Professor Dumville fügte hinzu: „Als wir die Fragmente zusammensetzten, wurde klar, dass wir uns die Teile eines bemerkenswerten Buches anschauten. Es ist größer als Das Buch der Kellsund es erforderte erhebliche Investitionen, damit Bücher dieser Größenordnung im Berichtszeitraum hergestellt werden konnten.

„Sowohl in Bezug auf die Dekoration als auch in Bezug auf die Schrift ist die neue Entdeckung nicht so aufwändig, aber immer noch auf hohem Niveau. Es ist in der Nähe von Datum Das Buch der Kells: Es könnte vor dem Datum liegen und könnte ein Schritt auf dem Weg zu einer polierteren Version gewesen sein, da der Schreibstil bemerkenswert ähnlich ist.

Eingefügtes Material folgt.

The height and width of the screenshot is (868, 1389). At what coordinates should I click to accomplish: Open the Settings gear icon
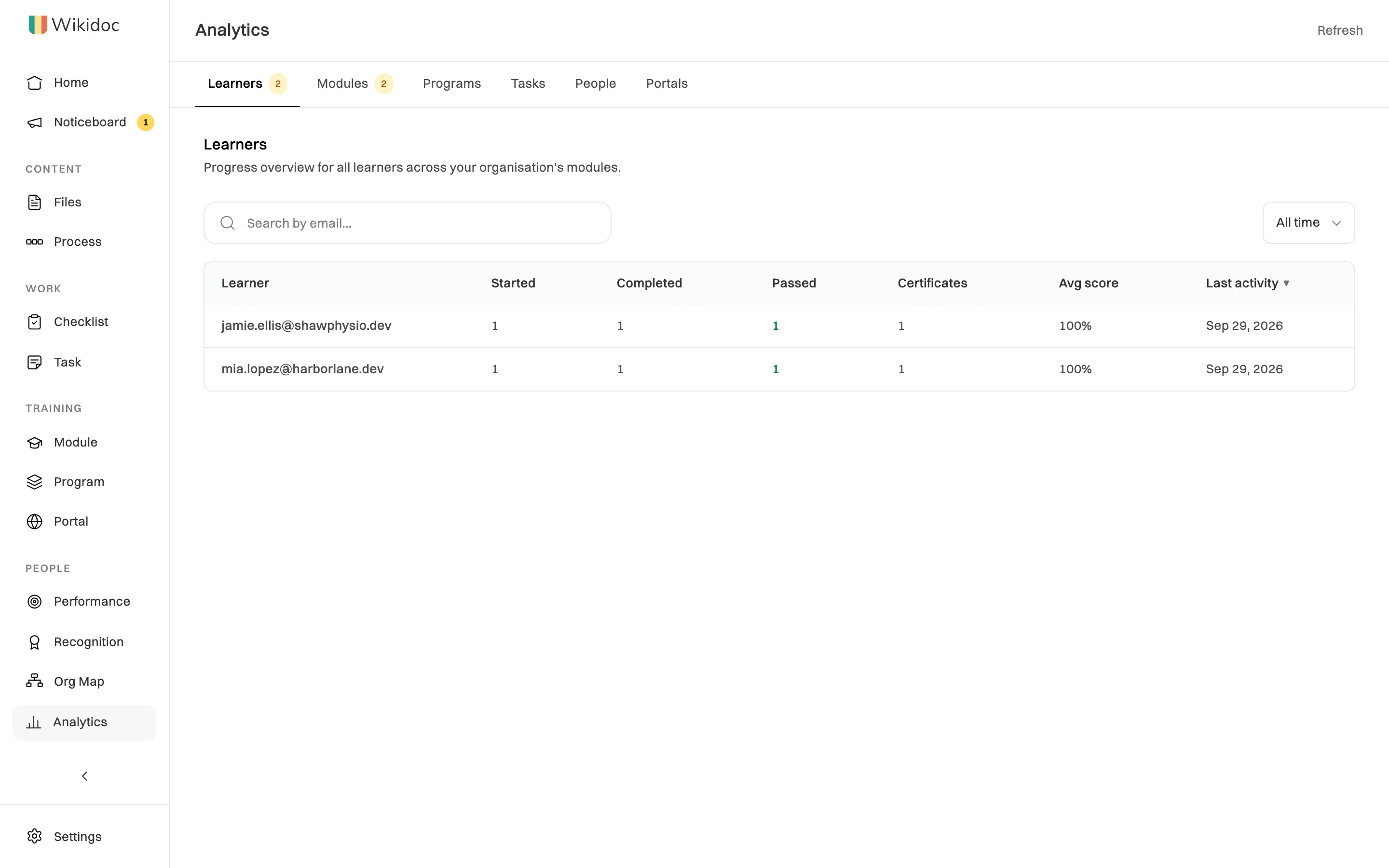click(34, 837)
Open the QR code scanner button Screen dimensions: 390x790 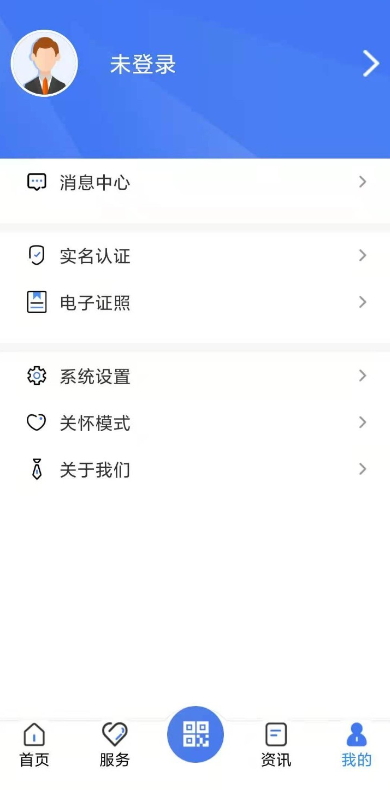(196, 734)
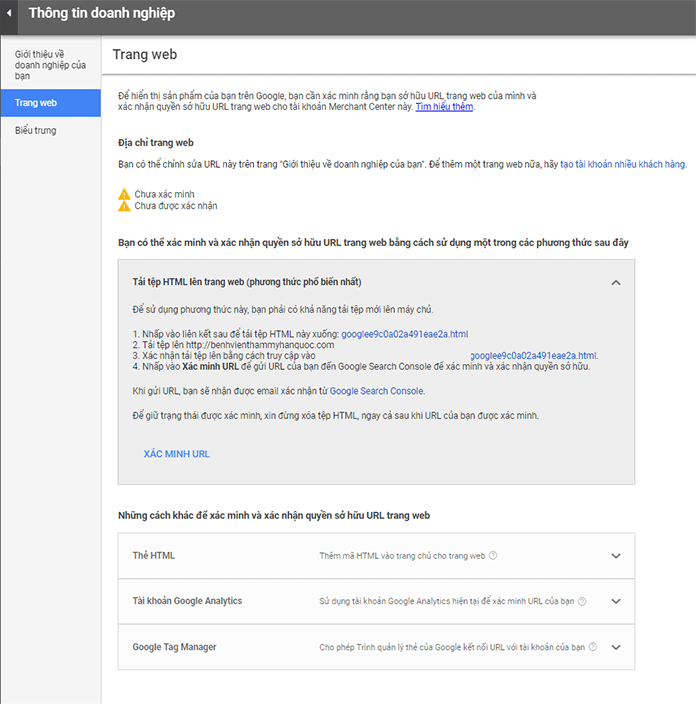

„Wir können es auf einen Zeitraum zwischen 750 und 850 n. Chr. Datieren, da sich die Qualität von Insular-Skripten zu diesem Zeitpunkt schrittweise geändert hat, aber wir können diesen Datumsbereich noch nicht eingrenzen. Einige Wissenschaftler innerhalb der Gruppe hielten es für wahrscheinlich, dass es zuvor produziert wurde Das Buch der Kellsaber ebenso ist es möglich, dass es später in der Zeit gehört, als die Ressourcen zu sinken begannen.

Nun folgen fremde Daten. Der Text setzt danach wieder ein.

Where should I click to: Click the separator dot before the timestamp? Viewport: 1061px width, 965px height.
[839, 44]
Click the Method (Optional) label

„Was es uns sicherlich bietet, ist ein weiteres Fenster in die frühmittelalterliche Insular-Buchproduktion. Die Entdeckung dieser Fragmente zeigt, dass es andere Manuskripte im gleichen Maßstab wie gab Das Buch der Kells etwa zur gleichen Zeit gemacht werden.

„Dies wirft Fragen darüber auf, wie viel davon getan wurde. Es sieht so aus, als ob es in Großbritannien und Irland eine Zeit um 800 n. Chr. Gab, kurz bevor die Wikingerzeit zu beißen begann, als die personellen und materiellen Ressourcen zur Verfügung standen, um große religiöse und intellektuelle Projekte zu konzipieren und zu verwirklichen. Dies war mit ziemlicher Sicherheit in der Iona-Abtei auf den Hebriden der Fall, und wir müssen uns an die archäologischen Beweise erinnern, die in Portmahomack in Easter Ross ausgegraben wurden und mit dieser Analyse übereinstimmen.

„Es war eine Ära großer kultureller Blüte in den verschiedenen Ländern des christlichen Westeuropas. In Großbritannien und Irland wurde es durch eine heidnische skandinavische Invasion zum Stillstand gebracht. Eine Reaktion darauf war die Schaffung der Königreiche Schottland und England. “

Nachrichten: Fragmente von Book of Kells, die sich ähneln, tauchen auf und wurden von einem Wissenschaftlerteam untersucht (das niederländische wäre ich): https://t.co/bmmJATY0L4.

- Erik Kwakkel (@erik_kwakkel), 25. November 2015

Experten finden Manuskripte ähnlich wie Book of Kells, sagt @rte - https://t.co/5Tn0ZSNU9q

- [E-Mail geschützt] (@medievalqub) 24. November 2015


Schau das Video: The Book of Kells Presentation (Oktober 2021).